*Work request*:
Every line of the records that contains "button" should be tallied, and only the resulting number returned.

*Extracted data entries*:
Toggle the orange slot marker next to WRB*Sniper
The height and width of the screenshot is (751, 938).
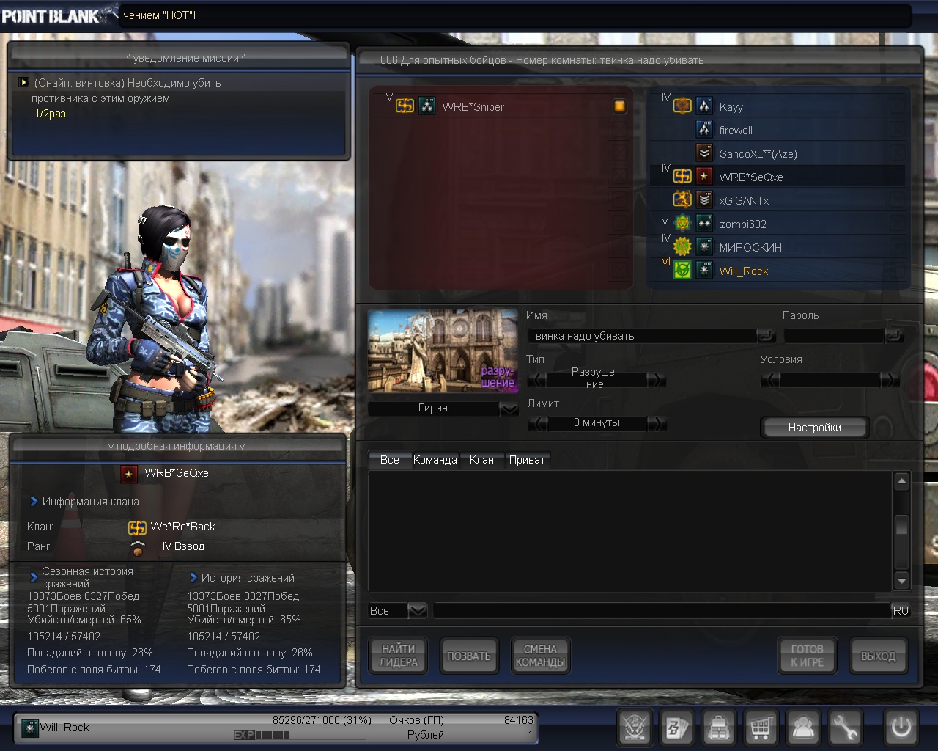pos(619,107)
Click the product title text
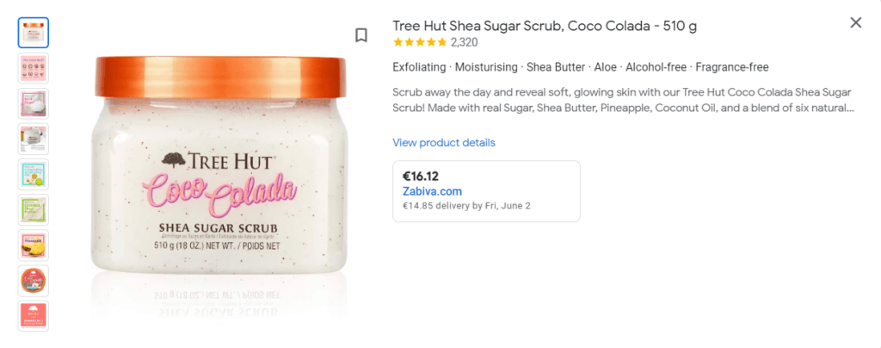Viewport: 881px width, 348px height. 545,26
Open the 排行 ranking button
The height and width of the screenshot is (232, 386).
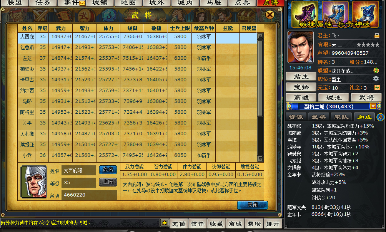[273, 224]
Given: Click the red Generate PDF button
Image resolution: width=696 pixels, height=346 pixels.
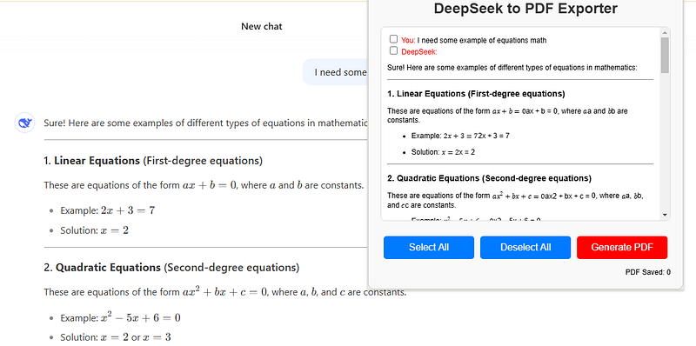Looking at the screenshot, I should (x=622, y=247).
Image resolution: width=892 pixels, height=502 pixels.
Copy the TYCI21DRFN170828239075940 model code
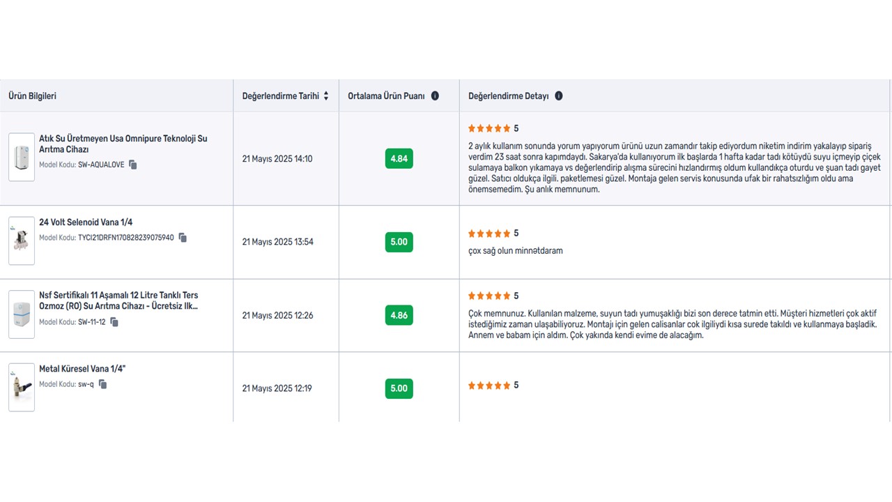point(183,238)
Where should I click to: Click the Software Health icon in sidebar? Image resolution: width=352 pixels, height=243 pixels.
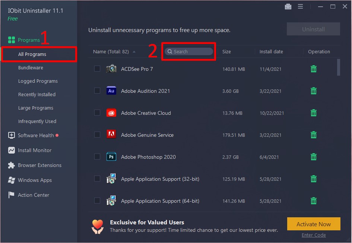[12, 135]
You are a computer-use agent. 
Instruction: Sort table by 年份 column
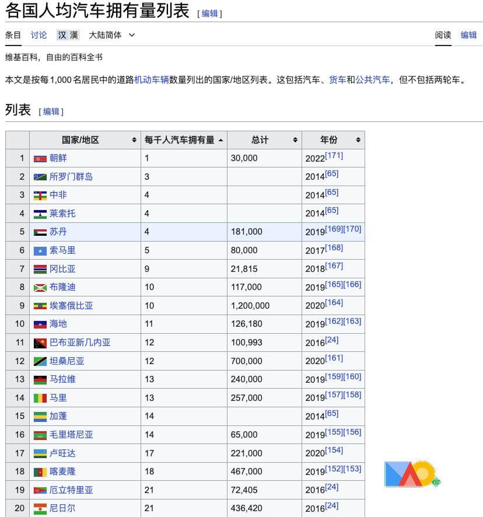(x=358, y=140)
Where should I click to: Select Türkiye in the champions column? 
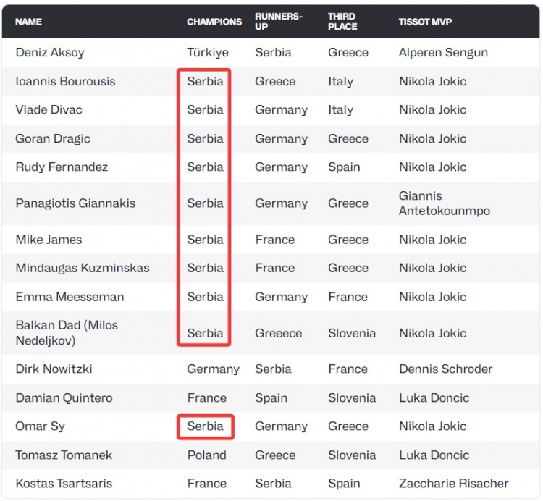pos(208,53)
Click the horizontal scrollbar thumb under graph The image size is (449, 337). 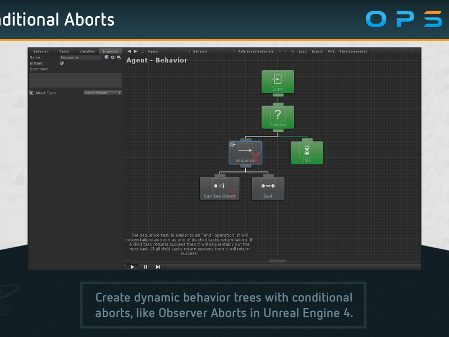[277, 261]
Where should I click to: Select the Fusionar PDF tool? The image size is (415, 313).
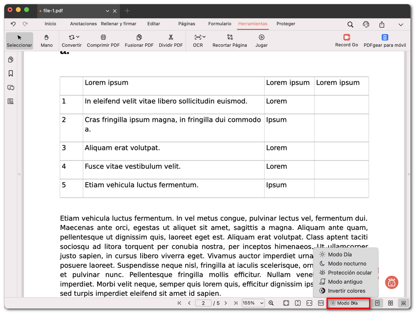click(139, 37)
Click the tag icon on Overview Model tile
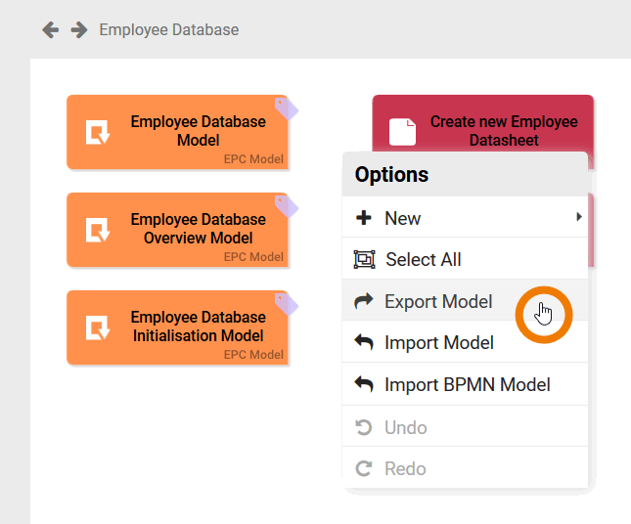The height and width of the screenshot is (524, 631). [287, 206]
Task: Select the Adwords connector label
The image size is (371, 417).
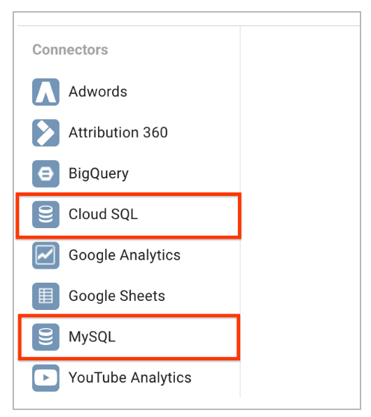Action: coord(98,92)
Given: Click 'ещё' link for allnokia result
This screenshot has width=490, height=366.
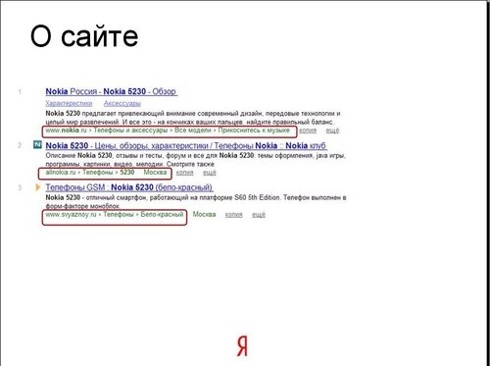Looking at the screenshot, I should pos(210,173).
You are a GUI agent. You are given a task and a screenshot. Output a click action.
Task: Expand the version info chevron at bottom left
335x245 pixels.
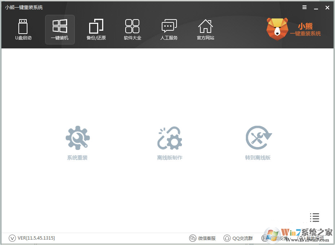12,238
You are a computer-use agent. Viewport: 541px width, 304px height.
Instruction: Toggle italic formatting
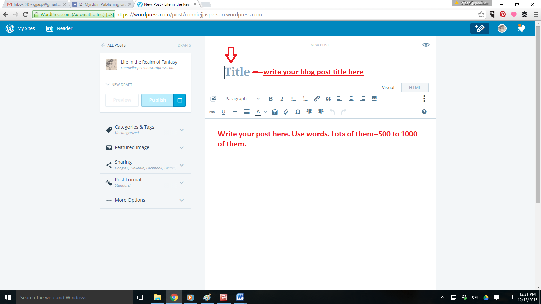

*Response area*:
2